◆ AIM
Rename "Stop" to "Pause" in the lines that start with the one containing "This screenshot has height=1512, width=790." and run through the last line, leaving everything else unchanged. Give back only those lines.

◆ EXERCISE MATERIAL
◆ ◆ ◆ ◆

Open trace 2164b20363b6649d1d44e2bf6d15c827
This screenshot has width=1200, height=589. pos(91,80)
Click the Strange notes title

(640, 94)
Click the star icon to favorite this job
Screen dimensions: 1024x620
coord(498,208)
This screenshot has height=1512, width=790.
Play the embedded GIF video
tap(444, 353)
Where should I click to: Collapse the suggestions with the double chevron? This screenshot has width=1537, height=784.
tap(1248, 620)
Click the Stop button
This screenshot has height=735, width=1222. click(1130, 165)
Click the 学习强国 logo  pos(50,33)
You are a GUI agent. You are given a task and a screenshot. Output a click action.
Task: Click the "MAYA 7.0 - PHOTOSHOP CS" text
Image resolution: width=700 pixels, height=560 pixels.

◆ ◆ ◆ ◆

◆ THE COMPLETED TASK
This screenshot has height=1512, width=790.
Play the embedded GIF video
tap(444, 353)
Where should I click to: Collapse the suggestions with the double chevron? This screenshot has width=1537, height=784.
tap(1248, 620)
Click the Pause button
This screenshot has height=735, width=1222. click(1130, 165)
Click the 学习强国 logo  pos(50,33)
You are a GUI agent. You are given a task and a screenshot. Output a click action.
Task: Click the "MAYA 7.0 - PHOTOSHOP CS" text
Image resolution: width=700 pixels, height=560 pixels.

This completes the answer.